Jonathan Goldberg | Chairman | Global Business Solutions | mail me |
As you know, the threshold has increased by 7.6%. Upon investigation, it seems that the October Consumer Price Index (CPI) was used to increase the threshold. More significantly, the National Minimum Wage has gone up by 9.6% as well.
If one looks at the original Gazette published for public comment on the 15th of December 2022 indicating the range of options from minority reports to majority reports in the commission, they range between CPI, CPI+½, CPI +1 and CPI +2.

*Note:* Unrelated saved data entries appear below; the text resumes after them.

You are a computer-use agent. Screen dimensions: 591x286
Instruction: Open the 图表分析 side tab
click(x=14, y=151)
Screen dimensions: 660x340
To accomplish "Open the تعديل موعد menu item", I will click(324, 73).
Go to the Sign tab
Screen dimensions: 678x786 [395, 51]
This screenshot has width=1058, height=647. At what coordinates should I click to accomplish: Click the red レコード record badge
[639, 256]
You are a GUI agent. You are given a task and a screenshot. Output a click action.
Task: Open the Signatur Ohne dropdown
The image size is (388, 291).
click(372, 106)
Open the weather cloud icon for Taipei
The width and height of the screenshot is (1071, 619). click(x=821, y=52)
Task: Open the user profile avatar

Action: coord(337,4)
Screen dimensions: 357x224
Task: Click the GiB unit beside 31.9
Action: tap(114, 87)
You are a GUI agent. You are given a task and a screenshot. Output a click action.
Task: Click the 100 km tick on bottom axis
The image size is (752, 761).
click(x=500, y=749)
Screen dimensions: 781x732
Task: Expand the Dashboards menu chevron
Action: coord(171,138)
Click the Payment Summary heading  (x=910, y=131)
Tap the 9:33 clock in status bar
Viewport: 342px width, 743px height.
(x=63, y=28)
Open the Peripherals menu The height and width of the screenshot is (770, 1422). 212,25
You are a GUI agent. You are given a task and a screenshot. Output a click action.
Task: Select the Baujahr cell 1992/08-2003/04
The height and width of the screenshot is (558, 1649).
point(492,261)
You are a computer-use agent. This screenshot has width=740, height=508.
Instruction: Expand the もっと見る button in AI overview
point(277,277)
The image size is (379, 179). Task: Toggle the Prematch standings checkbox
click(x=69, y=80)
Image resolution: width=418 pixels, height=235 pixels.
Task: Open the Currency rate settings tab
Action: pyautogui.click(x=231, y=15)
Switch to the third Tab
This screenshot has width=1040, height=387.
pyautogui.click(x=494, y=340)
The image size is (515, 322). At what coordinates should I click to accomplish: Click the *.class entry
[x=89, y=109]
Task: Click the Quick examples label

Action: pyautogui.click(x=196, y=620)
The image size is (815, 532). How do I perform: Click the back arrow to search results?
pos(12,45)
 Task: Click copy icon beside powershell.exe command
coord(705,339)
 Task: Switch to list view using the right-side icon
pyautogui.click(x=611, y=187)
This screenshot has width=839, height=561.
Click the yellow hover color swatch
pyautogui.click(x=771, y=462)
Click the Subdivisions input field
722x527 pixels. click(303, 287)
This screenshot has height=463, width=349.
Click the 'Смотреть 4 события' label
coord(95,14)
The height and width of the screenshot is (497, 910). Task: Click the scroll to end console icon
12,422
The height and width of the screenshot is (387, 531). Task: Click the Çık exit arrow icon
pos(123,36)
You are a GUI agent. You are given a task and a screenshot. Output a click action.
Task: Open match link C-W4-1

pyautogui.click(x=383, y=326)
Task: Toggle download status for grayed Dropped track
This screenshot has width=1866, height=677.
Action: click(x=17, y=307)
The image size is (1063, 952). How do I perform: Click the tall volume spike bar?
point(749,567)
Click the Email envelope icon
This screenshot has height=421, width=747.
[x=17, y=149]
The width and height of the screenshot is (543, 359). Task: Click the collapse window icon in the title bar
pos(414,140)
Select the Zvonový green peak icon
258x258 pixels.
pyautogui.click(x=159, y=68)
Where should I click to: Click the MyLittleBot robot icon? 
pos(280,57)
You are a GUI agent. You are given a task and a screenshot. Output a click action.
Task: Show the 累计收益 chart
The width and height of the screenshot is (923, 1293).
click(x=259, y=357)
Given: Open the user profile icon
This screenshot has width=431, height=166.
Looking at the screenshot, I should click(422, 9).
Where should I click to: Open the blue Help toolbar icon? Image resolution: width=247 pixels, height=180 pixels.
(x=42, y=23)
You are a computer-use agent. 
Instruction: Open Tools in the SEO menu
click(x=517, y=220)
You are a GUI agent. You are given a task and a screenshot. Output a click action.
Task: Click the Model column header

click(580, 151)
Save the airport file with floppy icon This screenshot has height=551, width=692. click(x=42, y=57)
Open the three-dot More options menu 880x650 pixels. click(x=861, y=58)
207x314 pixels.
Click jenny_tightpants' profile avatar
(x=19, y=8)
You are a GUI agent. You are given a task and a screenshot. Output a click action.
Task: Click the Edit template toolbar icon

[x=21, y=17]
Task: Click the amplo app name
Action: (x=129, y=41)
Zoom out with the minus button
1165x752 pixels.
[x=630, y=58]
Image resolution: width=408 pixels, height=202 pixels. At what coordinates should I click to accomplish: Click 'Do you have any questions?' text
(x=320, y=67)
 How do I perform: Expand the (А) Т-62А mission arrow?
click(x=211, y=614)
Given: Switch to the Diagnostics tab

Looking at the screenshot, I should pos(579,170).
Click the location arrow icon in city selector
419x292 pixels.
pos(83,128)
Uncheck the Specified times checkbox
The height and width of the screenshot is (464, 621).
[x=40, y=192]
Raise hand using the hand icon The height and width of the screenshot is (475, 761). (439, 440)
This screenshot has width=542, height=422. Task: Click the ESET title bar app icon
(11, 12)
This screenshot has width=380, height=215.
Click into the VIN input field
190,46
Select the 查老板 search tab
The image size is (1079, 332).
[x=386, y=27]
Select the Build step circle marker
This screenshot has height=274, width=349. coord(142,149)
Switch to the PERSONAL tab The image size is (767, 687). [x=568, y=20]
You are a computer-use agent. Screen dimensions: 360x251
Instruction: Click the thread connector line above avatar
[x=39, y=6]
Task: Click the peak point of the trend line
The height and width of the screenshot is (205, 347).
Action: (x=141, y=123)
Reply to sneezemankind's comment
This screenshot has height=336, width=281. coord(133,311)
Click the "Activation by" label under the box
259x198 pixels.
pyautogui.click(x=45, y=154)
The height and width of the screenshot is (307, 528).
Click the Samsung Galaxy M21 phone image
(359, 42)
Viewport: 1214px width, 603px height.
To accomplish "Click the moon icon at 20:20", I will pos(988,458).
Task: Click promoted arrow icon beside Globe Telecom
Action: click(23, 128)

In the same report, the latest inflation rate was published at 7.6%. Clearly, that inflation rate is extremely outdated. Inflation is falling, both in South Africa and around the world, and economists predict it to be within a range, on average, of between 5% and 5.5% for this year. This increase of 9.6% is a whopping 4.1% above the most conservative prediction that the range of inflation would be.
It seems like the extensive input made on this Gazette of the 15th of December by various organisations have been largely ignored.
What is also puzzling is that the minister and government seem happy to defend a proposed 3% increase in the public service and a potentially protracted strike by the trade unions, while at the same time prescribing a staggering 9.6% increase in the private sector. In these tough economic times, this is inexplicable.
With our ongoing electricity crisis and other problems besetting the operating environment, a lot of businesses, especially small and medium-sized firms, are not likely to absorb the shock of such a high increase. Unfortunately, jobs and employment opportunities will be lost.